I took a one-day audio workshop in college. We were given a CD full of sounds, a 30 second clip and two weeks to edit it together.
About eight days in, a friend of mine approached me. "How's the project going?"
I shrugged. "I threw something together."
"Oh man," he said. "This thing has me so stressed out. I've already put in about 80 hours. I'm going to try to get in a few more before it's due. I just can't get it quite right."
80 hours? It's a 30 second clip. I didn't care if the majority of my grade depended on this thing, it didn't warrant that kind of time. But while my friend was over-ambitious and so paranoid he'd never be hire-able if he kept up that kind of over-thinking, he made an impression on me that day. If you're really into audio, it can become your life.

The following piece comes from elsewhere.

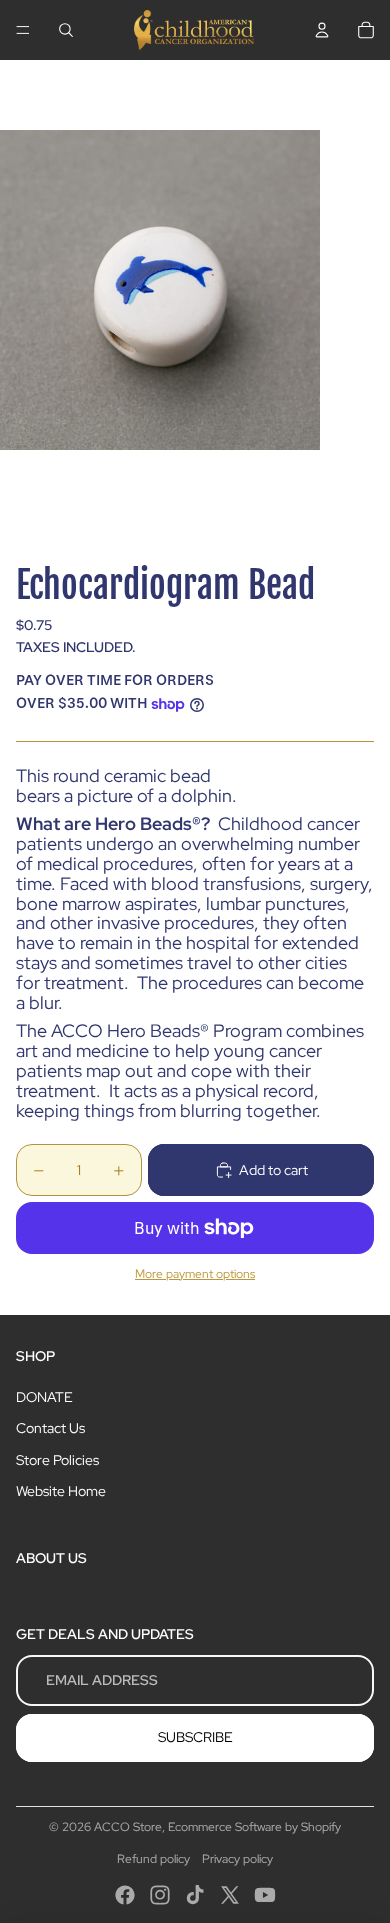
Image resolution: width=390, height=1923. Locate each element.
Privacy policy (237, 1859)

So watch the above clip again and try to list the sounds they added in addition to the catchy tune.
- Noise Maker Clicking
- Metallic hit
- Zoom Whoosh
- Move Woosh
- Slide Woosh
- Turn Woosh
- Gun Shot
- Cardboard Hit
- Another Zing
- Squealing Tires
- Car Revving
- More Tires Squealing
- Ping Pinks Down the Stairs
- "He-nt!" (throw)
- Whoosh of Shurikens
- Another Woosh
- Slow Woosh
- Clicking of Keys
Approximately one "extra" sound bit every second.

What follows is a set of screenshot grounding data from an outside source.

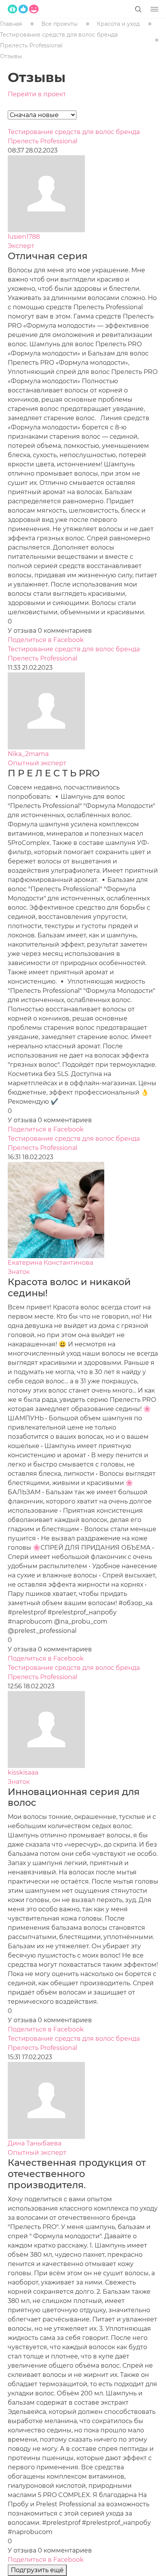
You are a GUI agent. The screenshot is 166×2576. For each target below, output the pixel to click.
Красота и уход (118, 23)
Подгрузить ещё (37, 2570)
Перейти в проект (37, 94)
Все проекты (59, 23)
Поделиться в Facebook (46, 640)
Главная (11, 23)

That's crazy. While I doubt it took 80 hours, it had to take time to figure out what kind of sound they wanted, find the right sound in their library (or record it), place it in the timeline and then mix it down.
That's 30 seconds of audio for a quick animation piece.
The world of sound blows my mind. But the more attention to detail--and the more layers to add in--the higher your production value.
Just don't take 80 hours to do it or your project will never get done.